Course poursuite macabre dans les rizières de Bignona : Pourchassé par des gendarmes, un membre du MFDC meurt

Sa mort a fait réagir le porte-parole du Mouvement des Forces Démocratiques de Casamance (MFDC), Abdou Elinkine Diatta qui révéle que le défunt était un membre actif de l’aile politique du MFDC. En effet, à Bignona le mystère entoure toujours le décès du jeune Abdou Bodian dit Abouké. Chauffeur de camion de son état, il est mort dimanche vers 17 heures alors qu’il était en provenance de Sindian dans un véhicule de transport. Arrivé à quelques mètres du poste des gendarmes situé à l’entrée de Bignona, il demande de descendre pour emprunter le chemin des rizières. Un geste suspect qui conduit les gendarmes à le poursuivre. C’est ainsi qu’il sera pourchassé jusqu’aux rizières vers les abattoirs de Bignona où il tombe avant de perdre connaissance. C’est alors que selon la version des gendarmes dit le journal « le populaire », il sera transporté au centre de santé de Bignona pour des soins. Cependant il ne survivra pas longtemps car il succombera quelques minutes plus tard.

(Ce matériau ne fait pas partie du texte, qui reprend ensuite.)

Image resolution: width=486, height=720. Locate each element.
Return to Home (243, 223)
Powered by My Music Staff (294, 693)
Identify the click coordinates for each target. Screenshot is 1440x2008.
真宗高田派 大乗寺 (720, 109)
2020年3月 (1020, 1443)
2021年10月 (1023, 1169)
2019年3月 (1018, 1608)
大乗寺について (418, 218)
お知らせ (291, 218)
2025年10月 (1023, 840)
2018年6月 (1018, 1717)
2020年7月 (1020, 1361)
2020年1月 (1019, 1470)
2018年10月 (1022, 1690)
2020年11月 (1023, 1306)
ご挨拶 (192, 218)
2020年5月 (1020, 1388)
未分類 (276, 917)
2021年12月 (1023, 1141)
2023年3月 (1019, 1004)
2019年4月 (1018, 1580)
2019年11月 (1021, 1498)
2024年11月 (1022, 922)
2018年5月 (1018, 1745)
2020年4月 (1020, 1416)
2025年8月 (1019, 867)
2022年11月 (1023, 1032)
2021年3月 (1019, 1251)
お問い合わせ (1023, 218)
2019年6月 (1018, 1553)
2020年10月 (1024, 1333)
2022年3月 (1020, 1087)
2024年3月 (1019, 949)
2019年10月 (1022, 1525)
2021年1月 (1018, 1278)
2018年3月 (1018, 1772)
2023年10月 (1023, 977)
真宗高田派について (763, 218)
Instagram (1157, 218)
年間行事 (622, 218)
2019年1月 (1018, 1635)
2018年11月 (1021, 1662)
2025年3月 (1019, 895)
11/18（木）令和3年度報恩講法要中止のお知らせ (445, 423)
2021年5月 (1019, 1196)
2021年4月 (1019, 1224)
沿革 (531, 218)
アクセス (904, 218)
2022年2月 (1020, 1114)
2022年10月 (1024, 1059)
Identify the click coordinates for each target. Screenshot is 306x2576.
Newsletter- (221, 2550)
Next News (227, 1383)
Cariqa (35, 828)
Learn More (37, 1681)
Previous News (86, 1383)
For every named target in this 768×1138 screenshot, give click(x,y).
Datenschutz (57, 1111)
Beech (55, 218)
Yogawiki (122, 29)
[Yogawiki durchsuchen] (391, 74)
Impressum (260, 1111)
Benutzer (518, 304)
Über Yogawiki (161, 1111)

Mais cette thèse du mort occasionnée par une chute dans les rizières est rejetée par les proches de la victime qui selon eux, a été battue à mort et c’est un cadavre qui a été acheminé à la structure de santé de Bignona. Ils parlent de « blessures au niveau de la tête qui saignait de partout, du sang qui sortait de la bouche et des oreilles ». Pis selon l’ami intime du défunt, « on nous a dit qu’il détenait du chanvre indien mais nous n’avons pas vu ça dans son sac ». Mais ce qui choque les parents d’Abdou Bodian dit Abouké, c’est l’inhumation précipitée du défunt hier vers les coups de 17 heures. Ce, dénoncent-ils alors qu’ils attendaient une autopsie pour élucider les véritables causes du décès.


Le MFDC pour sa part, exige que toute la lumière soit faite sur cette affaire. Ce, tout en soulignant que la paix des braves prônée par le chef de l’Etat est loin d’être du concret sur le terrain avec le comportement de l’armée.